What you should do: Could you return, exactly as written, every line from the one containing "Select the switch1 node" through the last line of the entries below, leaving out the pictures?
BEGIN Available data
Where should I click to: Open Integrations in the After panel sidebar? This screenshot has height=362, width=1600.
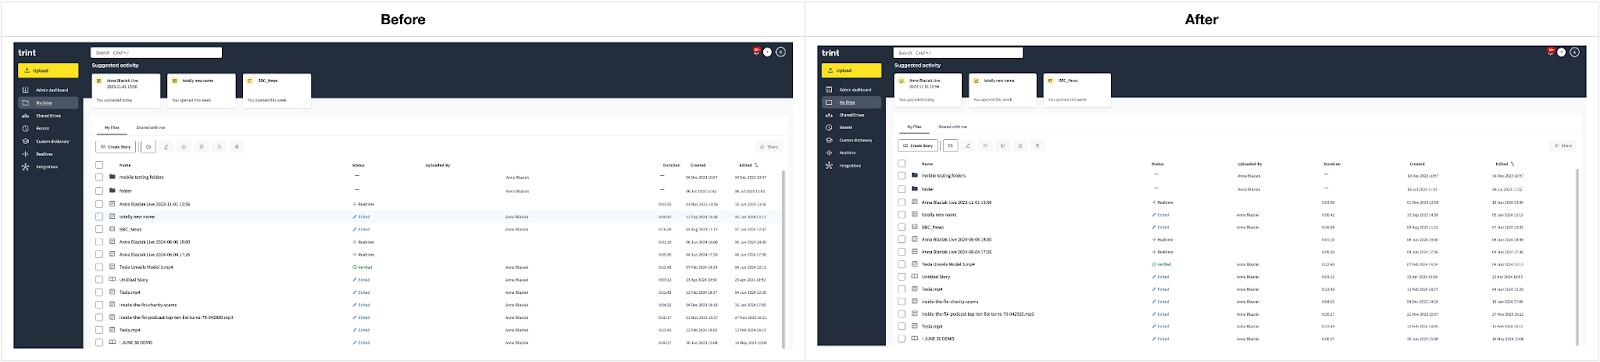pos(851,166)
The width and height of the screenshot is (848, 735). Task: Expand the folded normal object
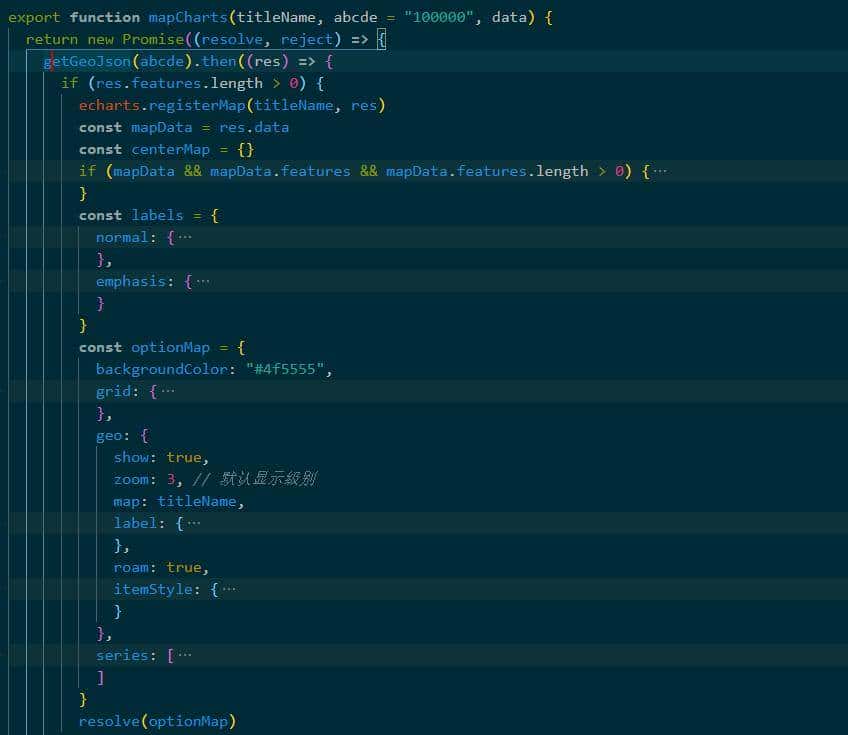[184, 237]
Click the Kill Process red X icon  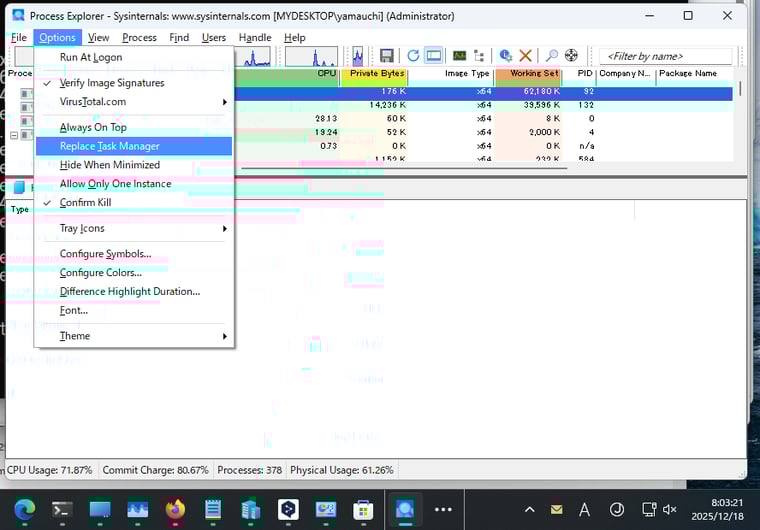coord(525,56)
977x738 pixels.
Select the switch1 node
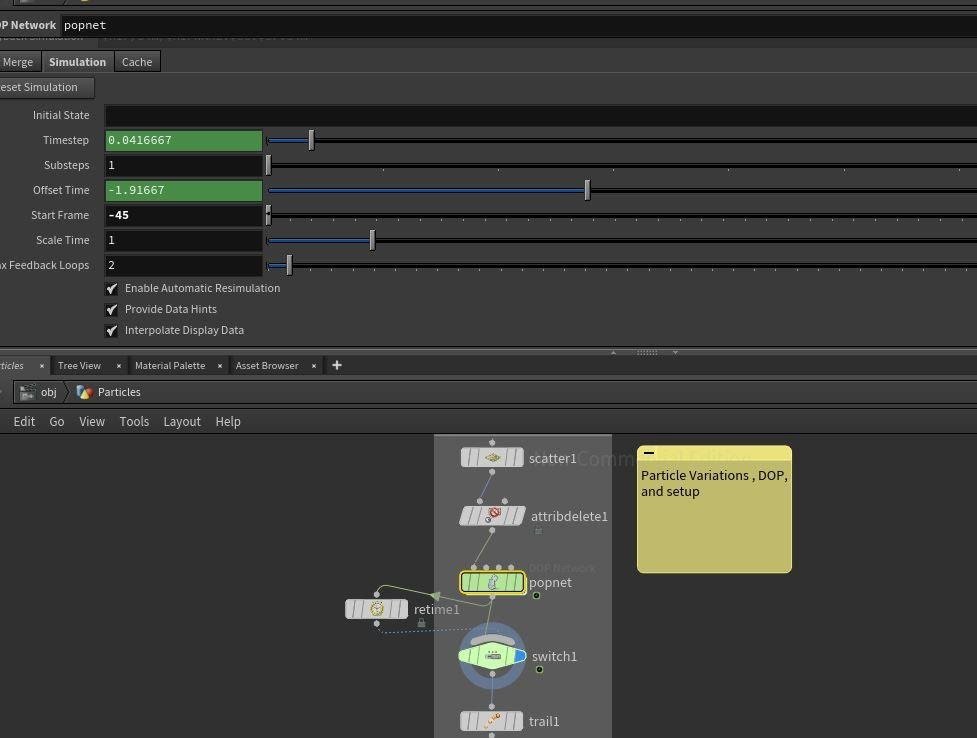[x=490, y=656]
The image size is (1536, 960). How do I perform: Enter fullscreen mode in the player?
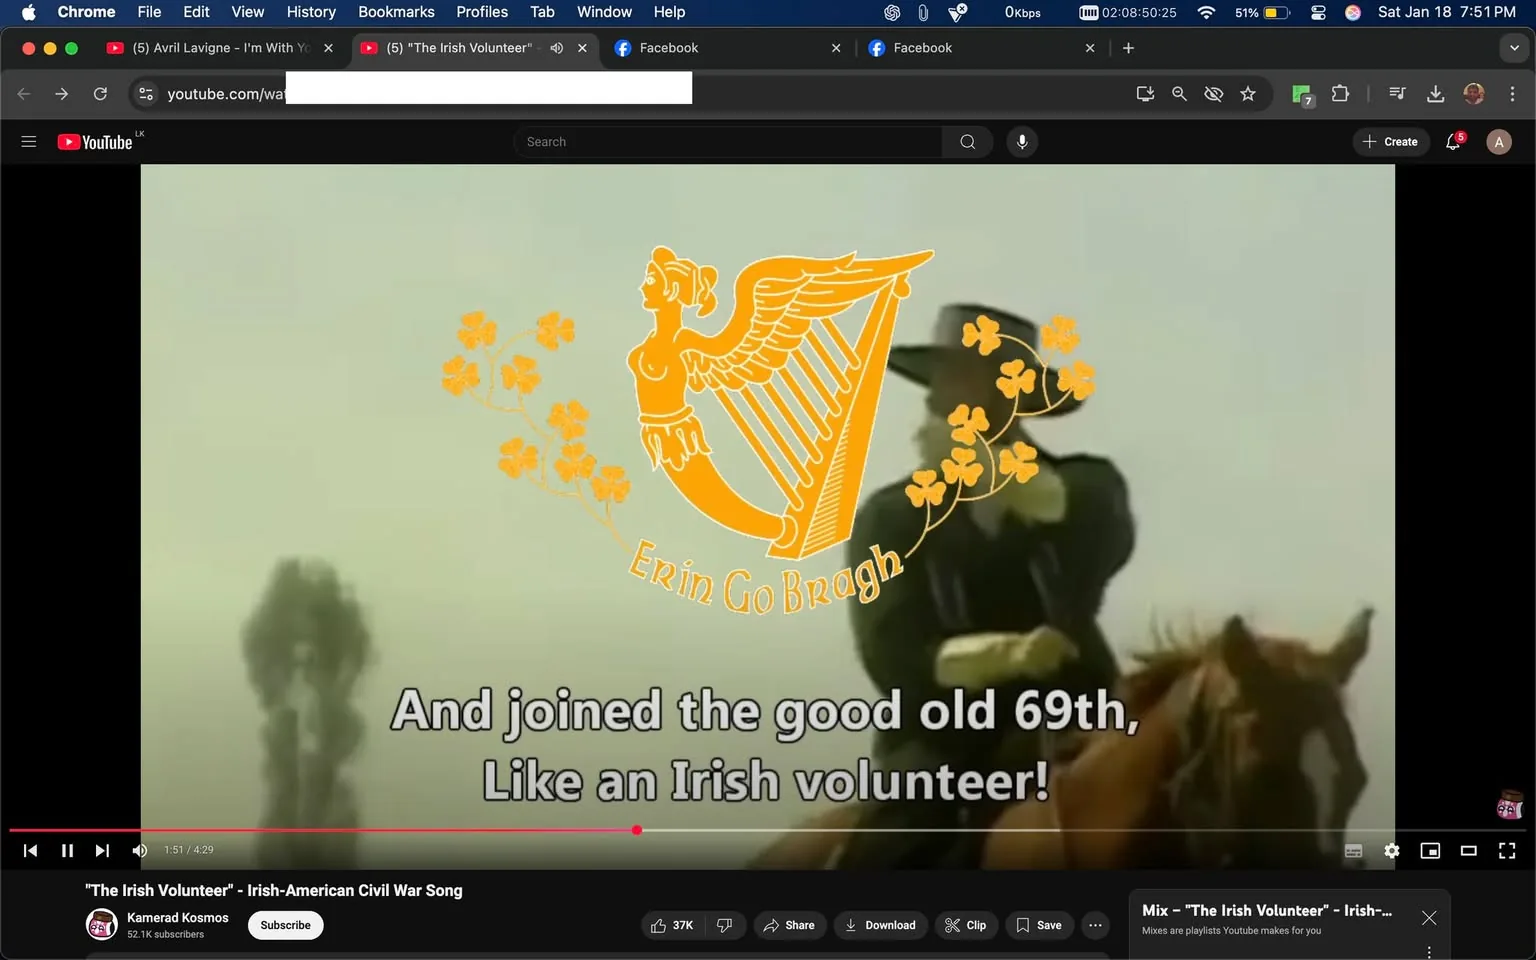pos(1506,850)
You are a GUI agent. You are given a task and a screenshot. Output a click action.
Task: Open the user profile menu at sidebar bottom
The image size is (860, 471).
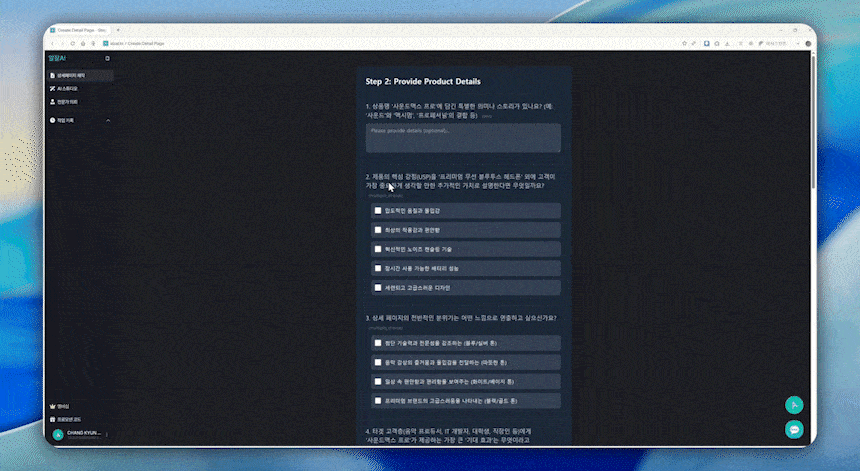click(80, 434)
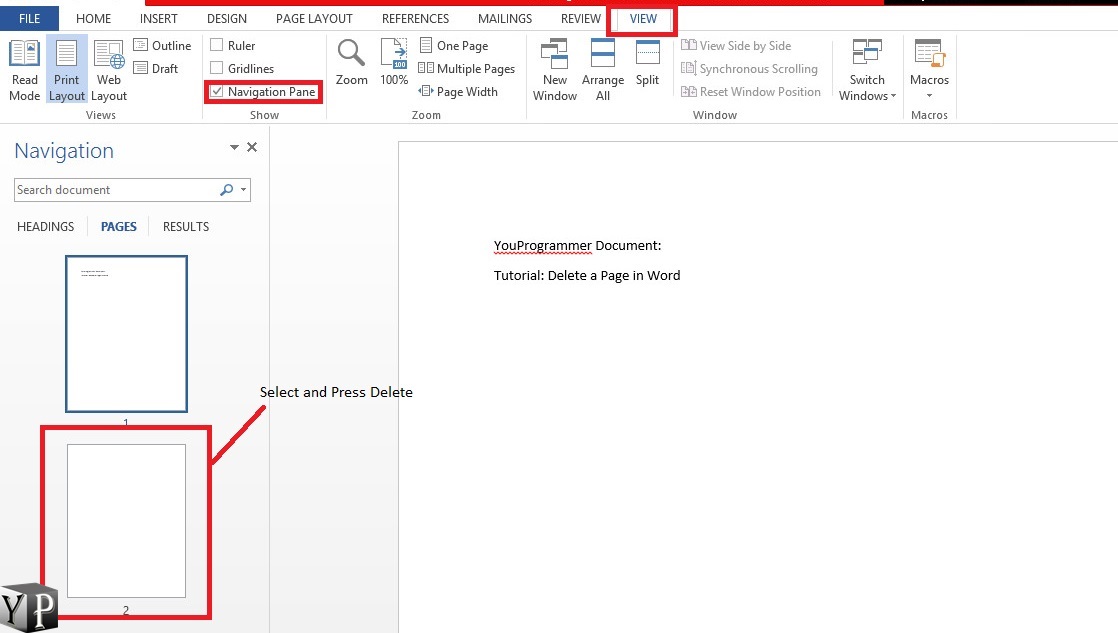Open the Zoom magnifier dialog
1118x633 pixels.
click(x=351, y=63)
END Available data
Response to this task:
Select the switch1 node
[x=490, y=656]
The image size is (1536, 960). How do I perform: Enter fullscreen mode in the player?
pos(1506,850)
You are a GUI agent. You are given a task and a screenshot. Output a click action.
Task: Open the user profile menu at sidebar bottom
The image size is (860, 471).
click(80, 434)
Open the Zoom magnifier dialog
1118x633 pixels.
click(x=351, y=63)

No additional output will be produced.